When Salon announced its plans to launch a weblog hosting service, comparisons with discussion boards seemed natural. Discussion boards are usually seen as a stable for wannabes, treated with good-natured condescension by the publications that host them. After all, their participants are writing for free, often in response to the writing of the real contributors. Occasionally, a poster will impress an editor sufficiently to make the leap to the other side, but for the most part, the division is a nonporous one. The absolute nadir of this type of attitude was represented by now-defunct Feed Magazine, whose submissions page told prospective writers that "the best way to write for Feed" was to participate in the forums — somehow Steven Johnson and Ana Marie Cox managed to find different ways of contributing to the magazine that worked just as well for them.

But it persists in more benign forms. Slate gives gold stars to its best Fray posters, like an indulgent third-grade teacher. There's nothing necessarily wrong with it. Posting in a discussion forum does not make one automatically capable of producing magazine-quality work. But by indiscriminately confining these posters, many of whom are talented writers, to the forum ghetto, Web publications are overlooking a possible source of content to exploit.

That's why Salon Blogs is such a brilliant idea. It takes the same people who might be posting to discussion forums and channels their willingness to write for free into something more structured. Not only that, but the autonomy offered by a blog might draw in some writers who would be loath to be associated with anything as gauche as forum-posting. And it ranks the blogs by popularity, so, theoretically anyway, the best-written rise to the top. Salon gets nothing but free content, from people who are paying $39.95 (after a 30-day trial) to have Salon host their blog for a year.

Unfortunately, it also seems a little late. Doesn't everyone already have a blog, or at least everyone who's going to have one?

Salon first announced the service July 24, and as of this writing, 82 people who didn't have blogs (or had them elsewhere) have signed up. Some of them already show signs of promise. Dave Cullen, who wrote some excellent articles on Columbine for Salon, stands out as one of the best. With jabs at Sunday morning pundit show guests for excessive use of the phrase "I must tell you" and a thoughtful discussion with another Salon blogger on whether inter-blog discussions read like academic disputes, he hits just the right note of not-too-stuffy media criticism.

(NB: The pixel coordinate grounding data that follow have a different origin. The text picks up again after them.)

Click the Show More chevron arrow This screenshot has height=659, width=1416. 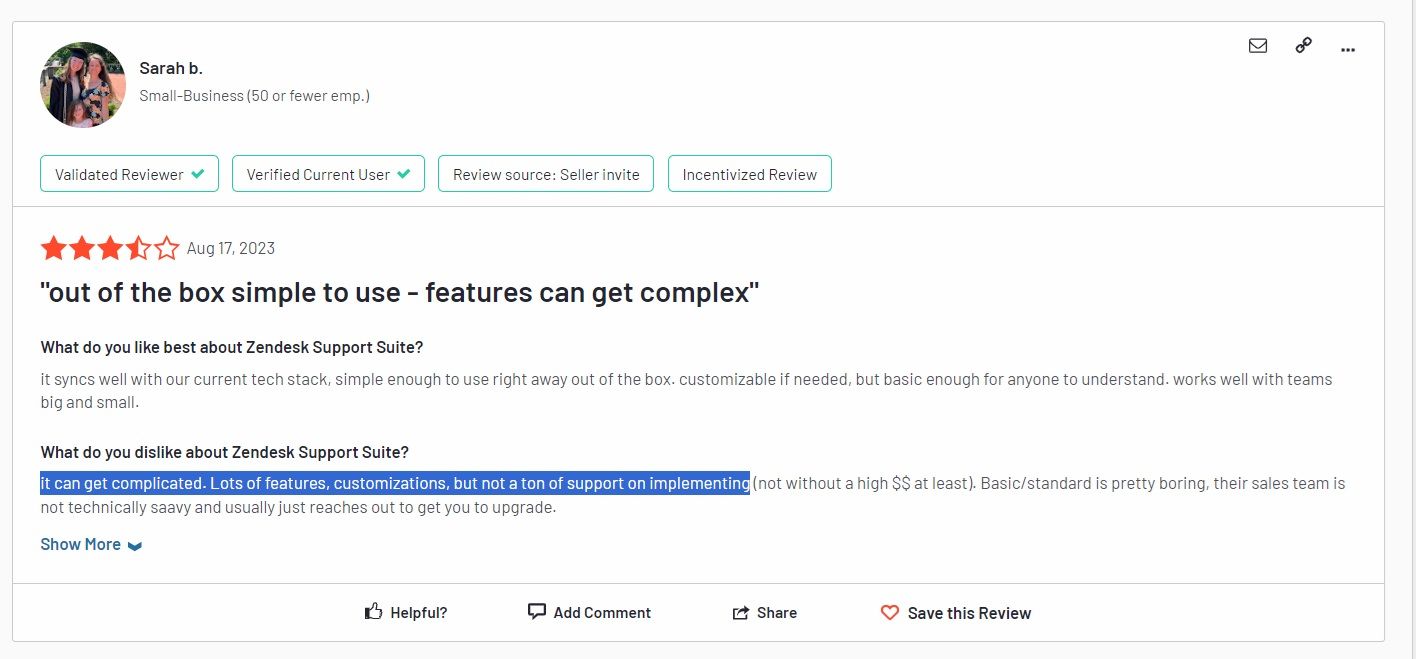click(x=135, y=546)
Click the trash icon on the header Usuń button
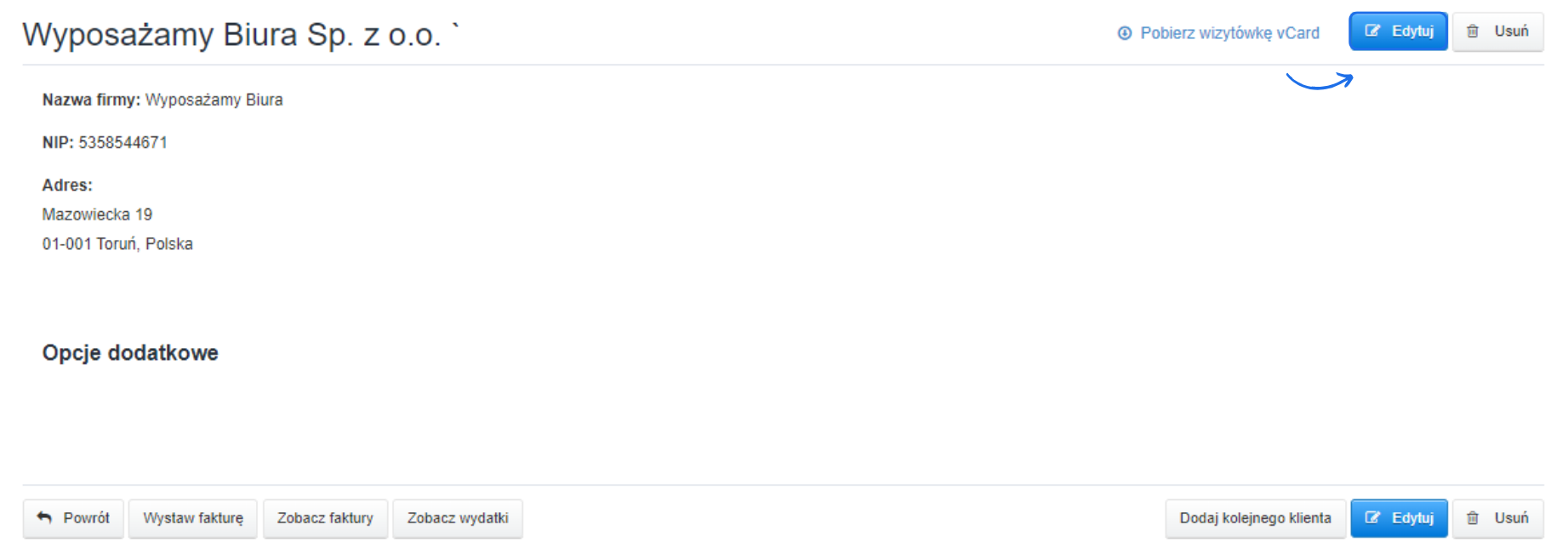Screen dimensions: 1568x547 [x=1473, y=31]
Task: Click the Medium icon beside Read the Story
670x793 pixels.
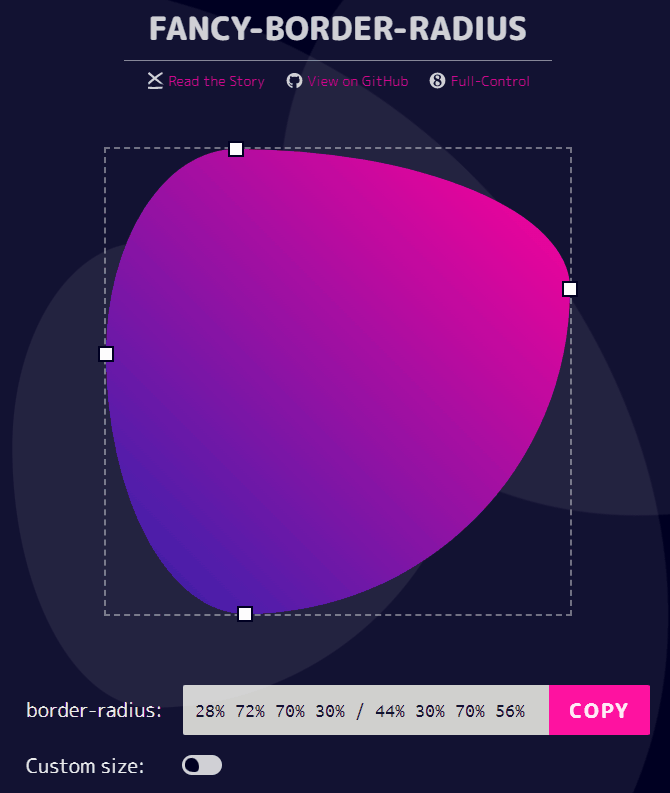Action: pos(155,80)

And Radio Free Blogistan is the rare blog about blogging that actually gets beyond bashing small-town newspaper columnists who think blogging is self-indulgent. Of course, it wouldn't be Salon without a porn blog by a self-described "full-time pornographer." "Most clips are short (less than 15 seconds) and only some have sound, but this is as good as free porn gets," he, or she, points out about one site.

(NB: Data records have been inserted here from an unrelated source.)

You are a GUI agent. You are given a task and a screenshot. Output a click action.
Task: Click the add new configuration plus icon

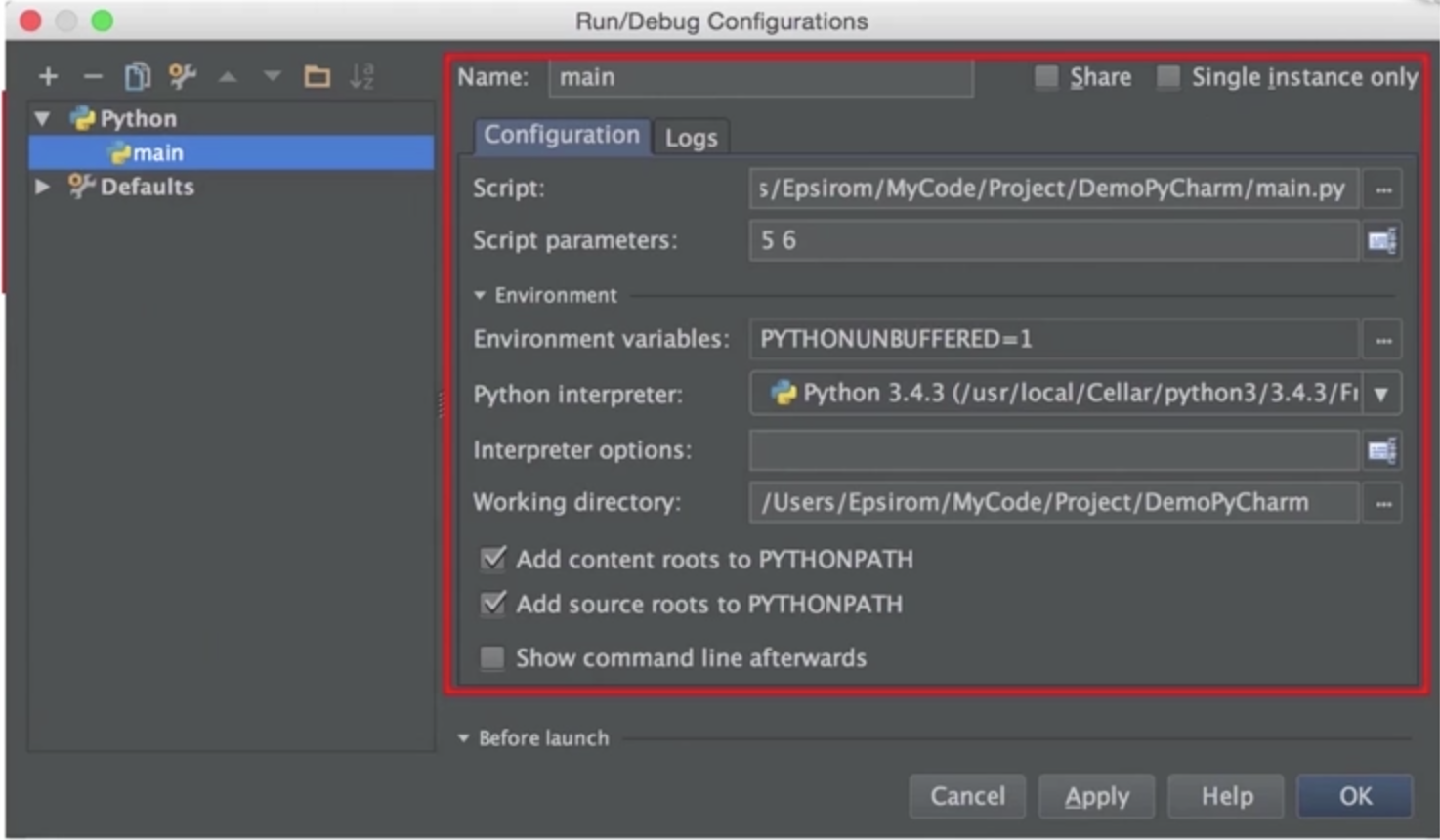point(48,76)
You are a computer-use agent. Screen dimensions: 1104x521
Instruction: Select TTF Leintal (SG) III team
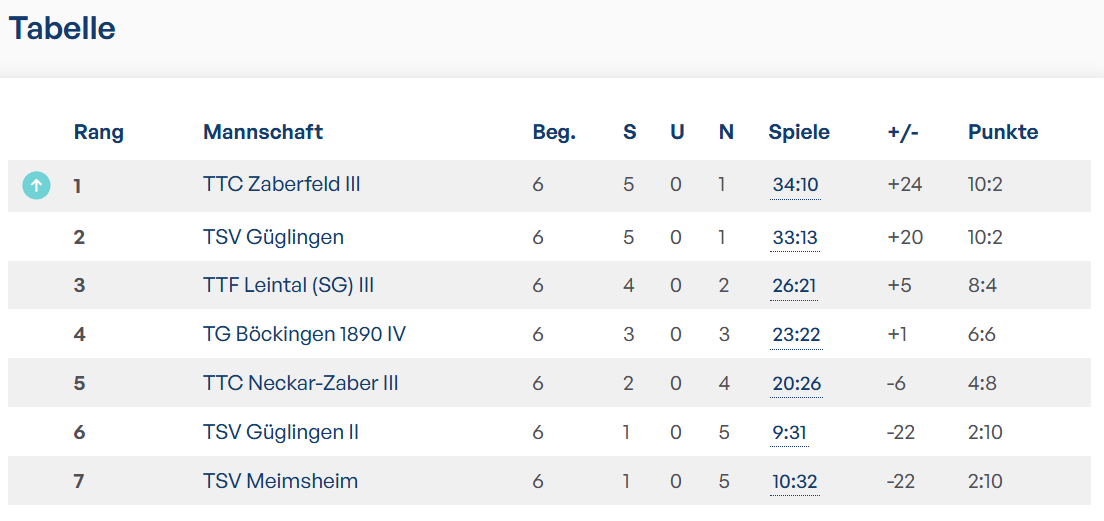[288, 286]
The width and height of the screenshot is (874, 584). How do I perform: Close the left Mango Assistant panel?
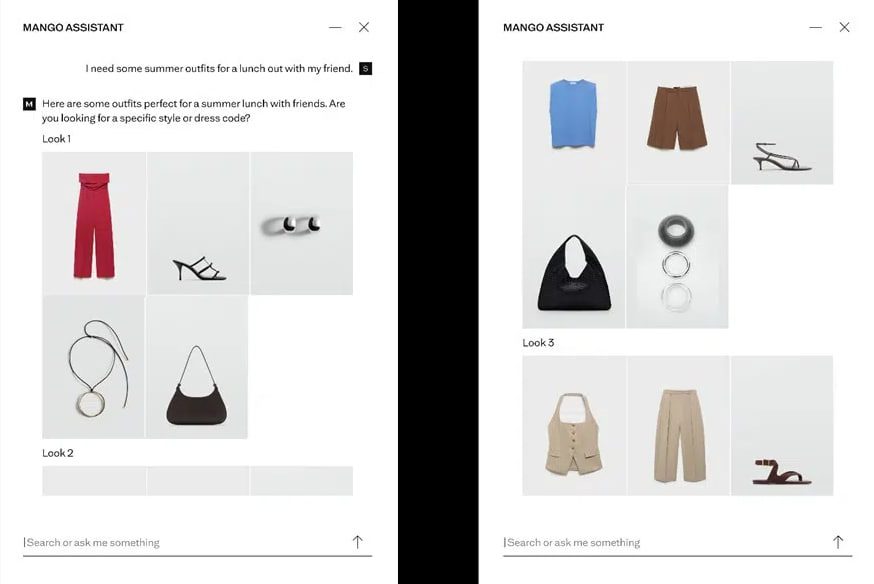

So what do you get when you sign up for Salon Blogs? First of all, you get to use the Radio UserLand software — Salon bloggers can't seem to agree if it's better than Blogger, though. There's no Unix version of Radio; you must have a Windows PC or a Mac.

You certainly don't get a snappy URL — a typical address is http://blogs.salon.com/0001132/. At Diaryland your journal will be hosted, free of charge, at the address yourname.diaryland.com. Of course, yourname.diaryland.com doesn't contain the substring "salon.com." And that's what people are really paying for. Through sheer force of will, Salon has become one of two standards for Web publications. One may disdain Salon's frequent forays into gratuitous sex writing and alternative-weekly cliché, but everyone reads it.

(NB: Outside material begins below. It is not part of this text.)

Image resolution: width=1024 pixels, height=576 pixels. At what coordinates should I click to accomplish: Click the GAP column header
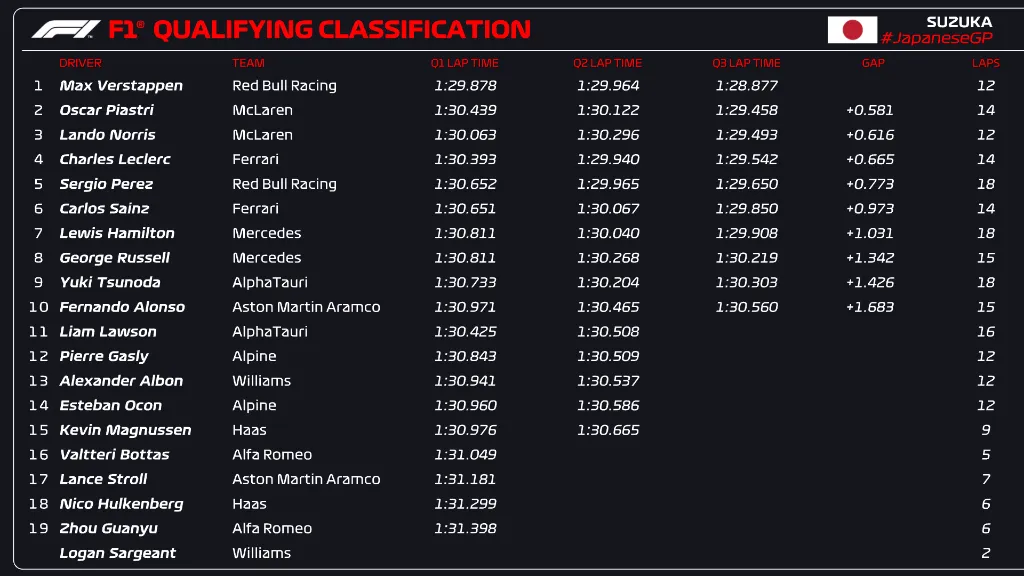(872, 63)
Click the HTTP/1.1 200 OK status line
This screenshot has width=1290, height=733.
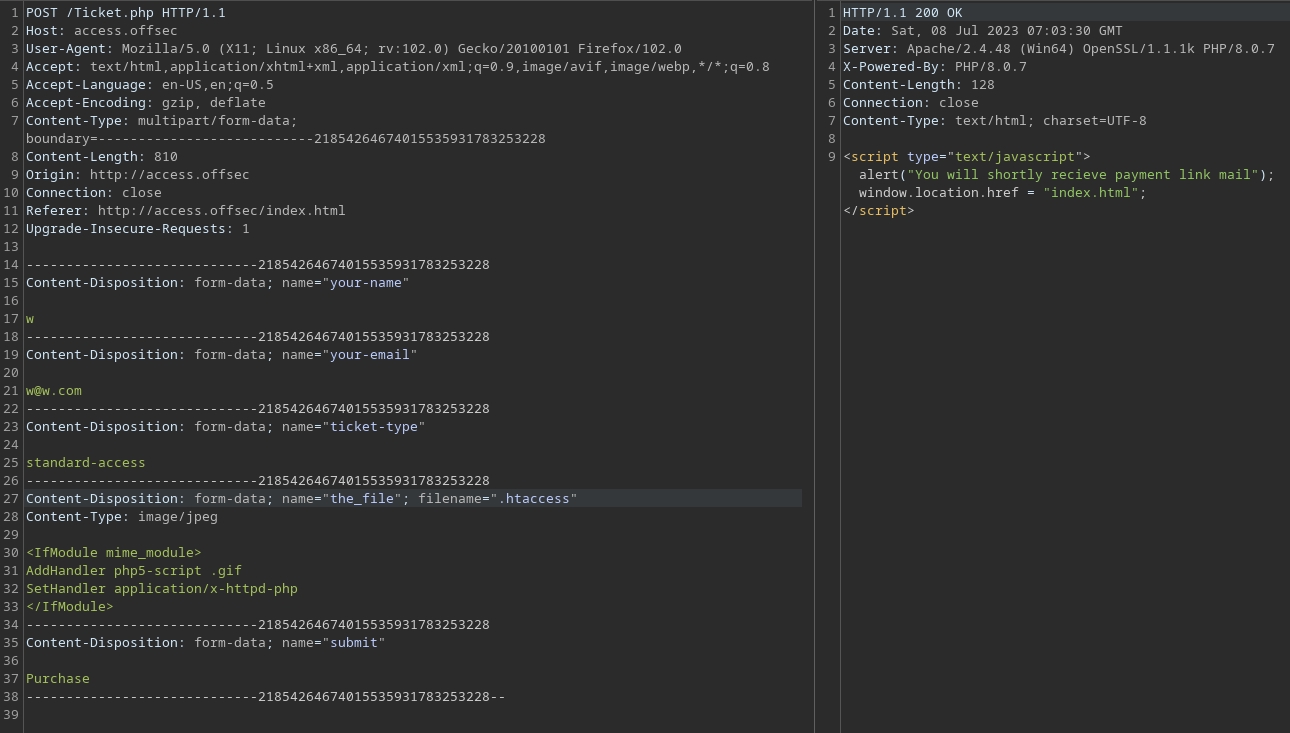pos(902,13)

But for all the autonomy and exposure Salon Blogs may bring to the average user, the project could have been far more successful if Salon had only listened to the posting peasants of their Table Talk discussion area. Almost a year to the day before the launch of Salon Blogs, Salon decided to make Table Talk a pay-only service. Posters who had been there since 1997 were now being asked to pay $10 per month. When community members were apprised of this plan, they warned the editors that everyone would leave. Even the people who were at first willing to pay, they argued, would walk when all their online friends left. Salon didn't listen, and Table Talk, whose content was often better and always more abundant than Salon's actual articles — partially because it focused so little on the magazine itself — atrophied in a matter of weeks. Visiting there now, one finds a virtual ghost town, a place where some of the best old threads get a post once a month.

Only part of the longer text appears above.